PROBLEMS AND TASKS
a) Repeat verbatim the stretch of the forum post on a DCAS specialization of std::atomic from "I've developed a" through "#if defined(_MSC_VER)".
b) Pick up the forum post on a DCAS specialization of std::atomic at the point where it stops, and continue it.

DCAS-atomic

Bonita Montero

unread,

Jun 15, 2020, 11:44:25 AM6/15/20

to

I've developed a little DCAS-specialization of std::atomic. It it uses
pair<uintptr_t, uintptr_t> as its atomic datatype. I've not implemented
the volatile methods as well as the compare-exchange-methods that accept
only one memory-consistency-parameter.
Here it is:

#pragma once
#include <cstdint>
#include <utility>
#include <atomic>
#if defined(_MSC_VER)
#include <intrin.h>
#endif
#include <type_traits>

template<>
struct std::atomic<std::pair<std::uintptr_t, std::uintptr_t>>
{
using pair_t = std::pair<std::uintptr_t, std::uintptr_t>;
using mo_t = std::memory_order;
atomic() = default;
atomic( pair_t desired );
atomic( const atomic & ) = delete;
atomic &operator =( pair_t desired );
atomic &operator =( pair_t const &desired ) = delete;
bool is_lock_free() const;
void store( pair_t desired, mo_t mo = std::memory_order_seq_cst );
pair_t load( mo_t mo = std::memory_order_seq_cst );
operator pair_t();
pair_t exchange( pair_t desired, mo_t mo = std::memory_order_seq_cst );
bool compare_exchange_weak( pair_t &expected, pair_t desired, mo_t
success, mo_t failure );
bool compare_exchange_strong( pair_t &expected, pair_t desired, mo_t
success, mo_t failure );
private:
alignas(2 * sizeof(uintptr_t))
pair_t m_pair;
static
bool cmpxchgPair( pair_t &dst, pair_t &expected, pair_t const &desired );
};

inline
std::atomic<std::pair<std::uintptr_t, std::uintptr_t>>::atomic( pair_t
desired )
{
m_pair = desired;
}

inline
typename std::atomic<std::pair<std::uintptr_t, std::uintptr_t>>
&std::atomic<std::pair<std::uintptr_t, std::uintptr_t>>::operator =(
pair_t desired )

DATA SECTION
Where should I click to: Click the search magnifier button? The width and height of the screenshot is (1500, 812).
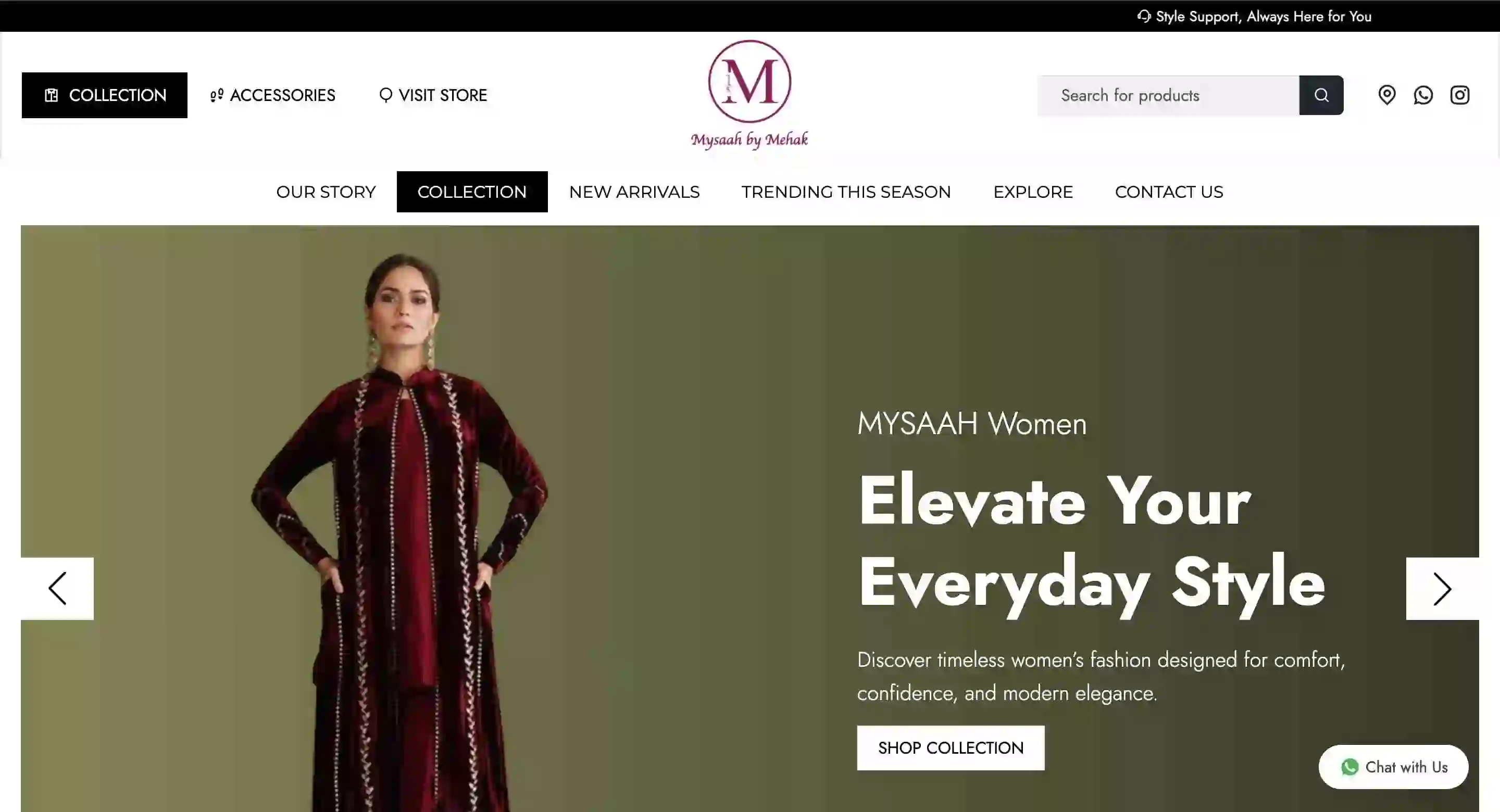point(1321,95)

RESULTS BY TASK
a)
I've developed a little DCAS-specialization of std::atomic. It it uses
pair<uintptr_t, uintptr_t> as its atomic datatype. I've not implemented
the volatile methods as well as the compare-exchange-methods that accept
only one memory-consistency-parameter.
Here it is:

#pragma once
#include <cstdint>
#include <utility>
#include <atomic>
#if defined(_MSC_VER)

b)
{
store( desired );
return *this;
}

inline
bool std::atomic<std::pair<std::uintptr_t,
std::uintptr_t>>::is_lock_free() const
{
return true;
}

inline
void std::atomic<std::pair<std::uintptr_t, std::uintptr_t>>::store(
pair_t desired, mo_t mo )
{
pair_t cmp = m_pair;
while( !cmpxchgPair( m_pair, cmp, desired ) );
atomic_thread_fence( mo );
}

inline
std::pair<std::uintptr_t, std::uintptr_t>
std::atomic<std::pair<std::uintptr_t, std::uintptr_t>>::load( mo_t mo )
{
pair_t cmp = m_pair;
cmpxchgPair( m_pair, cmp, cmp );
atomic_thread_fence( mo );
return cmp;
}

inline
std::atomic<std::pair<std::uintptr_t, std::uintptr_t>>::operator pair_t()
{
return load();
}

inline
std::pair<std::uintptr_t, std::uintptr_t>
std::atomic<std::pair<std::uintptr_t, std::uintptr_t>>::exchange( pair_t
desired, mo_t mo )
{
pair_t cmp = m_pair;
while( !cmpxchgPair( m_pair, cmp, desired ) );
atomic_thread_fence( mo );
return cmp;
}

bool std::atomic<std::pair<std::uintptr_t,
std::uintptr_t>>::compare_exchange_weak( pair_t &expected, pair_t
desired, mo_t success, mo_t failure )
{
bool succ = cmpxchgPair( m_pair, expected, desired );
atomic_thread_fence( succ ? success : failure );
return succ;
}

bool std::atomic<std::pair<std::uintptr_t,
std::uintptr_t>>::compare_exchange_strong( pair_t &expected, pair_t
desired, mo_t success, mo_t failure )
{
bool succ = cmpxchgPair( m_pair, expected, desired );
atomic_thread_fence( succ ? success : failure );
return succ;
}

inline
bool std::atomic<std::pair<std::uintptr_t,
std::uintptr_t>>::cmpxchgPair( pair_t &dst, pair_t &expected, pair_t
const &desired )
{
#if defined(_MSC_VER)
return _InterlockedCompareExchange128( &(__int64 &)dst, desired.second,
desired.first, &(__int64 &)expected );
#elif defined(__GNUC__)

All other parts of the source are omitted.